MF: Yeah, well we started off with a camera. And then that didn’t work. Because we weren’t getting any cooperation. Only when they got a sense that we weren’t on a deadline, and we weren’t having a goal and we weren’t saying on a Monday okay by Friday we need these three scenes – if we ever did that we would fail. But if we let go of the goal and just started to feel present…We just kept our cameras at bay and in the event that something revealed itself to us we were unable to capture it. And the more that we did that the more open they became and the more the trusted us and our ability to capture that kind of vibration. A bit like don’t make a film about a kung fu master if you haven’t even tried kung fu itself.
CN: So what was that like for you? Because you come from strong narrative storytelling background and this whole process as you describe it must have been very intense for you.
MF: Yes it was very intense, you’d step into the great unknown of no direction. And you really don’t know what’s going to happen. A director wants to be in control. So to let go of these ideas of control and step more into a place of trust was a great learning curve. That ended up becoming a manual for life.
Marc FrancisCN: So what will you be taking forward with you? Will you be living differently?

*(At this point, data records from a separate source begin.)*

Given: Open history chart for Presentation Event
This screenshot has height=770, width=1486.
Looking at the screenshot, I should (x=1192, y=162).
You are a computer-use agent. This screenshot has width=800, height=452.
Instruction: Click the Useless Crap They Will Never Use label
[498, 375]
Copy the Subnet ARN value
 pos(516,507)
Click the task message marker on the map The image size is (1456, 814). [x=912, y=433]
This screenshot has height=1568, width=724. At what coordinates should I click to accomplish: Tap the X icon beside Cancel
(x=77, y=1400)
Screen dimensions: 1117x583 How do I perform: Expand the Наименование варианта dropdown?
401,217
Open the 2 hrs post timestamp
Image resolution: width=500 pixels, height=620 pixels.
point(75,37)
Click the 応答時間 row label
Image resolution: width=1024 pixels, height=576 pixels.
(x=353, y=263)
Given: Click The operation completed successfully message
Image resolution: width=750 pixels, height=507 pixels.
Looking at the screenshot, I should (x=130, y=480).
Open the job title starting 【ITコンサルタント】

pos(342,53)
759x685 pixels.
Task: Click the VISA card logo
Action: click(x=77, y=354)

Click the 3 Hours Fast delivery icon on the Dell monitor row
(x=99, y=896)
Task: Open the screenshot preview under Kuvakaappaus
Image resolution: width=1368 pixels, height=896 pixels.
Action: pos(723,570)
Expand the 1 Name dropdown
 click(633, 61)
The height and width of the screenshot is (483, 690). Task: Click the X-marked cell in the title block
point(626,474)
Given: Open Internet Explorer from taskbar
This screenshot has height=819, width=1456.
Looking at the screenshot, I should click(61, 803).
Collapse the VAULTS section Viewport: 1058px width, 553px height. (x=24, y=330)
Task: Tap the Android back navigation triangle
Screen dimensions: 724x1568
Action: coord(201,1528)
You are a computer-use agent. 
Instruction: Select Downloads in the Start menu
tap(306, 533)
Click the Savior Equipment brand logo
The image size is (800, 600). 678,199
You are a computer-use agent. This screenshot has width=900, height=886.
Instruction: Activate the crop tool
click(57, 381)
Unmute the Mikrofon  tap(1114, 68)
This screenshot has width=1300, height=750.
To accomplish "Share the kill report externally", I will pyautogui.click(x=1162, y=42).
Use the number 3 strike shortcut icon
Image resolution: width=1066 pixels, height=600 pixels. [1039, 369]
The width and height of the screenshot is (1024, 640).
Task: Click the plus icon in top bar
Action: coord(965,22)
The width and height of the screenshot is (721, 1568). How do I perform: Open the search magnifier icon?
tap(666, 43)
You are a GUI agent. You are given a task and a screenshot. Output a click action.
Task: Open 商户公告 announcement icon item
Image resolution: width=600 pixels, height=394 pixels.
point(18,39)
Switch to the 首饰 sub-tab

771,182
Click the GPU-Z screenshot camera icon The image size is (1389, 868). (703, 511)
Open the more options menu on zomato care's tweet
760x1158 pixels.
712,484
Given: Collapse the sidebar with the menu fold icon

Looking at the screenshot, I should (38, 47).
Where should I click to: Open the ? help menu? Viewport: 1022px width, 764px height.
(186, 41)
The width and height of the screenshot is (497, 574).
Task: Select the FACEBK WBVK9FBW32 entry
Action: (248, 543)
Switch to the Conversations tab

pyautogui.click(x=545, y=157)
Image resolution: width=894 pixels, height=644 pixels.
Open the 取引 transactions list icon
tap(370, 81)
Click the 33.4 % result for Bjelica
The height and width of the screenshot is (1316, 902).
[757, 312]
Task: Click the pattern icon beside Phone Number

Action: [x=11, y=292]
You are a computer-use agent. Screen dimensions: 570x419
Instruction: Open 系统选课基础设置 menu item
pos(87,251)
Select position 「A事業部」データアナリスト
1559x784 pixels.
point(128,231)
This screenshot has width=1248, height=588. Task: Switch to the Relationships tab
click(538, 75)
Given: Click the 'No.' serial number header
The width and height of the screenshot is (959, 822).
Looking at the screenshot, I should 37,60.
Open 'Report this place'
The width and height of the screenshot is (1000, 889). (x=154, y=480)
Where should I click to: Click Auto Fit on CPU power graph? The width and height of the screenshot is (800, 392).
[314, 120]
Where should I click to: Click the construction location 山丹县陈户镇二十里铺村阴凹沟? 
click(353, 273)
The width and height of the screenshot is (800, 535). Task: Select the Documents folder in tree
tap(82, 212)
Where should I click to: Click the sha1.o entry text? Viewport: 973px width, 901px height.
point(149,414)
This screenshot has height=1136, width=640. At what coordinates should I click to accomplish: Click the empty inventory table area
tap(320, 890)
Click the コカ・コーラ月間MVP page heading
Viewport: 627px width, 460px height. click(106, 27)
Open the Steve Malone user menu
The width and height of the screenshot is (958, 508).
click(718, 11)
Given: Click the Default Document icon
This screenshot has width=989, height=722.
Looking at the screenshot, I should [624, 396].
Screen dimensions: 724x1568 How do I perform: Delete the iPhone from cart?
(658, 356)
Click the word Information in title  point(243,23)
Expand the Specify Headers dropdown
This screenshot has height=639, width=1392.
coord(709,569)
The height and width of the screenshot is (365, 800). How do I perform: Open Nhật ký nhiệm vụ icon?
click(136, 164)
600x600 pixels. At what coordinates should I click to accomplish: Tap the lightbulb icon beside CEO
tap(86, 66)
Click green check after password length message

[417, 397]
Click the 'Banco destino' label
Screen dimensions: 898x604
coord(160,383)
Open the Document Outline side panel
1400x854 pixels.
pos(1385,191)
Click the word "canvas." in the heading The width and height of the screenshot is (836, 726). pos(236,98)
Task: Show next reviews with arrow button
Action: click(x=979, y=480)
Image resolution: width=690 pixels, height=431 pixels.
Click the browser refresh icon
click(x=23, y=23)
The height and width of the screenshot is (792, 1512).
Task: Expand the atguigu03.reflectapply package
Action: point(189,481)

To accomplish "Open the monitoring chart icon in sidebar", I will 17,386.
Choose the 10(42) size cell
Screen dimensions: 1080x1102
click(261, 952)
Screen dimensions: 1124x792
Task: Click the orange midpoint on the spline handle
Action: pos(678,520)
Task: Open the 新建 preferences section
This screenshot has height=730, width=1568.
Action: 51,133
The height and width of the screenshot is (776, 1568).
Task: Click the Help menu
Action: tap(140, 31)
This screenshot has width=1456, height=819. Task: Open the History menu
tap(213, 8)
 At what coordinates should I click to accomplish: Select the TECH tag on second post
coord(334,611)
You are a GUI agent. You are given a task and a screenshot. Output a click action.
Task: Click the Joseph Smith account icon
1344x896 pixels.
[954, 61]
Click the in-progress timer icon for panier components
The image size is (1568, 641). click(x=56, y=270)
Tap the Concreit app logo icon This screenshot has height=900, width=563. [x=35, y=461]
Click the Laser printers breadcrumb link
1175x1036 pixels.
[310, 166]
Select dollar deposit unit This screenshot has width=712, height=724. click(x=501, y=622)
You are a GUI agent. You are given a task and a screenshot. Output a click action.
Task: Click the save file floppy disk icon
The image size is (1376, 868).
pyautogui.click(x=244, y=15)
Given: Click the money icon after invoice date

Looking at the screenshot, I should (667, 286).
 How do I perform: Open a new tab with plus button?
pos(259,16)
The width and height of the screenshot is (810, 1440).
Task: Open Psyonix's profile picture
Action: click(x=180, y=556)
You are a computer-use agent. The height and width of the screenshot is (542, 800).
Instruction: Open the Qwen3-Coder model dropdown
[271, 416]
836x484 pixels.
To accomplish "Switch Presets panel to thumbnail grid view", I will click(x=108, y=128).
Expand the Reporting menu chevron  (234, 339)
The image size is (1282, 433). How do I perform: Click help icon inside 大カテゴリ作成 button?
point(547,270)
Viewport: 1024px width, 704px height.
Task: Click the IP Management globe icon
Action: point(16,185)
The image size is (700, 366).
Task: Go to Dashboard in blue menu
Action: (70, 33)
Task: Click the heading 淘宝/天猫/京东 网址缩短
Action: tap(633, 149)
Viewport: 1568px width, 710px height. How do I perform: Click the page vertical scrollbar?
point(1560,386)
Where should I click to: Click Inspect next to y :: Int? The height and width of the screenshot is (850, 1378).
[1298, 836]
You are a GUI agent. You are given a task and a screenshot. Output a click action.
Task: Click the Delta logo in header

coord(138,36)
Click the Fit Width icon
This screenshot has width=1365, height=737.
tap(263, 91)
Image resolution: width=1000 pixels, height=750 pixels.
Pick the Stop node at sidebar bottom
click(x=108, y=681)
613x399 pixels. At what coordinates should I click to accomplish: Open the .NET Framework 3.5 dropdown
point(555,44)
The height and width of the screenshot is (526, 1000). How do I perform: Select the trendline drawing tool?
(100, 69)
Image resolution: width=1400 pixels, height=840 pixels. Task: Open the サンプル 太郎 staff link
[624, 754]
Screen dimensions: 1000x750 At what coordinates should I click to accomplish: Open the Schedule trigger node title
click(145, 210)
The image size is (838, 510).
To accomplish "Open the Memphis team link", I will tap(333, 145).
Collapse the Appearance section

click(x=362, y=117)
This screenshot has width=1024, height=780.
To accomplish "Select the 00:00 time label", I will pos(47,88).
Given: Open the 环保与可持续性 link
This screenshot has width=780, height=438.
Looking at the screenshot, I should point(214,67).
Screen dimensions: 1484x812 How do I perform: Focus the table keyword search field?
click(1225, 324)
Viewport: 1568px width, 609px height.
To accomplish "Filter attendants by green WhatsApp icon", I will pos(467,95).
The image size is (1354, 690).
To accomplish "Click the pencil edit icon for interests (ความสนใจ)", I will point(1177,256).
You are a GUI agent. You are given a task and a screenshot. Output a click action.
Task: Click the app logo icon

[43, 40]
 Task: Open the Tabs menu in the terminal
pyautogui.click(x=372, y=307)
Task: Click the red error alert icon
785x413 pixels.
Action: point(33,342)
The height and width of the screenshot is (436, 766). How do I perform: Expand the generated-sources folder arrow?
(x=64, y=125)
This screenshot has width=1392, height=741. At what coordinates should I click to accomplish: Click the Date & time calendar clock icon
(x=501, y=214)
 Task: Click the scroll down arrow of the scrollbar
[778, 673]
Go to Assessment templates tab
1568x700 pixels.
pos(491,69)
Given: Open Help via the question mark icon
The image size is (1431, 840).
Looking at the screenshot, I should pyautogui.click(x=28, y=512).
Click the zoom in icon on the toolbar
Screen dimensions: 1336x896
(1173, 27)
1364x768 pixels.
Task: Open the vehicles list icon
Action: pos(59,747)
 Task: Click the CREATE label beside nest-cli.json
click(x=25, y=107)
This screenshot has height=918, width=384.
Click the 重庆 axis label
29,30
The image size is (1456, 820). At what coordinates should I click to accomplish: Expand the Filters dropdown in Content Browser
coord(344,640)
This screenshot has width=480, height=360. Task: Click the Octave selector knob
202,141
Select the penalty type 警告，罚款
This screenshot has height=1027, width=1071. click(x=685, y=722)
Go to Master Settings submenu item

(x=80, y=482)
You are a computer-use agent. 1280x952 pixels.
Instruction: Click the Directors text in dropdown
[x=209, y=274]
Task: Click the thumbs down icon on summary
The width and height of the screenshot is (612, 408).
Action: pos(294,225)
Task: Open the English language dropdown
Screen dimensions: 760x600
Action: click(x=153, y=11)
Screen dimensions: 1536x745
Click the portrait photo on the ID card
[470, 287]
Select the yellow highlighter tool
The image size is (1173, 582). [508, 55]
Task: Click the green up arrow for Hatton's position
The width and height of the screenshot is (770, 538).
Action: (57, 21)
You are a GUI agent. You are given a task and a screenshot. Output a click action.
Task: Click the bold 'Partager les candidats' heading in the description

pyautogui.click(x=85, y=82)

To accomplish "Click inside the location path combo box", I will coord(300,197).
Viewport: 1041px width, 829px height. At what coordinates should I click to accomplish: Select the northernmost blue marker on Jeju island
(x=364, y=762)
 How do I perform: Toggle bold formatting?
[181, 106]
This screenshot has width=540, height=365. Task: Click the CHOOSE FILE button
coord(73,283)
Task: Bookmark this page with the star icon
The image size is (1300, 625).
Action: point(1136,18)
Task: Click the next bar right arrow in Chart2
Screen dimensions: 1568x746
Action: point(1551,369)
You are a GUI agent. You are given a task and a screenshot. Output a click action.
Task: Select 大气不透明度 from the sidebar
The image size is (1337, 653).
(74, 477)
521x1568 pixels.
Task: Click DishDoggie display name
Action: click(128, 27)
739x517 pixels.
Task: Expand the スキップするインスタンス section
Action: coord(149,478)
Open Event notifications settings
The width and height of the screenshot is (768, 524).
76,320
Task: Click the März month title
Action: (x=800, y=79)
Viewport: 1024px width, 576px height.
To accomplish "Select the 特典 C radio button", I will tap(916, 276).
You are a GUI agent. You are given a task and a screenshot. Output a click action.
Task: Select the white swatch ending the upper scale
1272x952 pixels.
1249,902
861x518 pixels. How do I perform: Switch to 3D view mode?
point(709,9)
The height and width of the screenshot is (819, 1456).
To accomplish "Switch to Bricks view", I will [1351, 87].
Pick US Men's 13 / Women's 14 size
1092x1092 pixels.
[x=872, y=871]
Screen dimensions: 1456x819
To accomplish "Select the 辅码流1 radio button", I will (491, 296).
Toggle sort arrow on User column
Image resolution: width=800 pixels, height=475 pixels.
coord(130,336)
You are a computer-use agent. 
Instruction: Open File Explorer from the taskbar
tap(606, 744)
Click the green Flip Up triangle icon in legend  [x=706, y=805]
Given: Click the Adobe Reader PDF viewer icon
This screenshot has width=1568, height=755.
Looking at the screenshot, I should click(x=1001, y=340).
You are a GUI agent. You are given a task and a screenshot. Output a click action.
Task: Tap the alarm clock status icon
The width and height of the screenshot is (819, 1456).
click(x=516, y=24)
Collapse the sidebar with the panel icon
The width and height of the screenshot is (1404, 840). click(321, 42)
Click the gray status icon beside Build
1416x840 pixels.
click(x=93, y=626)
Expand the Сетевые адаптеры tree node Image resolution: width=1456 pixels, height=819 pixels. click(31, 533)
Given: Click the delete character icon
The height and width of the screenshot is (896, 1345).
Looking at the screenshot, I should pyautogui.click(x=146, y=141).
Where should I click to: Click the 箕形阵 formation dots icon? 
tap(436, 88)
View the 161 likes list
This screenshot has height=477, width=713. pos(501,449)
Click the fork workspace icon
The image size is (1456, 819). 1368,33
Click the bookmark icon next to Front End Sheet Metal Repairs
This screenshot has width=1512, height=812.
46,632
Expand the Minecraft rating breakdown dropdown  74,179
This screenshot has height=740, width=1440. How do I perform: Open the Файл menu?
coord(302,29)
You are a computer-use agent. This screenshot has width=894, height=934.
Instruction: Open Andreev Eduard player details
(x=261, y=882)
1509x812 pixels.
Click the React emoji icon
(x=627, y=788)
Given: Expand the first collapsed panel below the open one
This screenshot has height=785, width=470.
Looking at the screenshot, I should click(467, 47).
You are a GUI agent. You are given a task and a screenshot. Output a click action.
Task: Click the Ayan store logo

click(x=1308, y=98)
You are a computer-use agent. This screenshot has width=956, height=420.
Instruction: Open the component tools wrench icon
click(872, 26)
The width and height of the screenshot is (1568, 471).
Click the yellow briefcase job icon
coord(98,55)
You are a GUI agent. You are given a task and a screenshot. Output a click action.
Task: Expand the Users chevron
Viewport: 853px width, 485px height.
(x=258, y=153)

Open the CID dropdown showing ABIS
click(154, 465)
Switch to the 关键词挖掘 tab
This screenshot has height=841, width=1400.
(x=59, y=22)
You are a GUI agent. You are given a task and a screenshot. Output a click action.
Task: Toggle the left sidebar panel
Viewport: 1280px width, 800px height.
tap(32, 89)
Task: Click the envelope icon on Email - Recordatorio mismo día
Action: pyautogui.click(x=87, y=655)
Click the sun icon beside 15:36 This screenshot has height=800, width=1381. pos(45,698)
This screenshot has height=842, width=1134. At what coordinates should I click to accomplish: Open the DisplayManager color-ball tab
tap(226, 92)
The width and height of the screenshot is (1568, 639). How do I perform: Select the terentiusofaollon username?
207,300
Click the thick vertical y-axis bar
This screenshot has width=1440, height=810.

MF: I already am. One of the reasons I was attracted to the project in the first place was because I could see that the life of an independent filmmaker is a tricky one. There are highs and lows, there are disappointments. You get great moments and you get bad moments. And how does one find a sense of inner balance within that storm so that you’re not finding yourselves getting highly anxious when things aren’t going well or over excited when things seem to be going well? How can I make a film, how can I make a career for myself as an artist and as a family man in this career where I enjoy the process? And I’m happier inside myself for the process? These are the questions I was starting to ask myself before the film came along. I don’t want to win an Oscar and be depressed about it or stressed about it. That kind of thing. That feeling should be with me every day – whether I win one or not is not the point. So I got a sense that when I arrived to Plum Village for the first time that there were some really amazing things going on here that could be extremely beneficial to how I want to live my life.
Has the film been well received?
It has. I think there is a time now where people are getting a bit overwhelmed with what is going on politically. This Trump anger, this divisiveness which is coming through our feeds, it’s like do I want to go to the cinema and be reminded more about what is going on or can I go to the cinema and have an opportunity to breath and get back to myself or try to step away from it in some way? So seeing the film in that wider context is like an antidote to the larger context of what is in our faces on a day to day basis.
Walk With Me opens in cinemas across the UK on 5 January.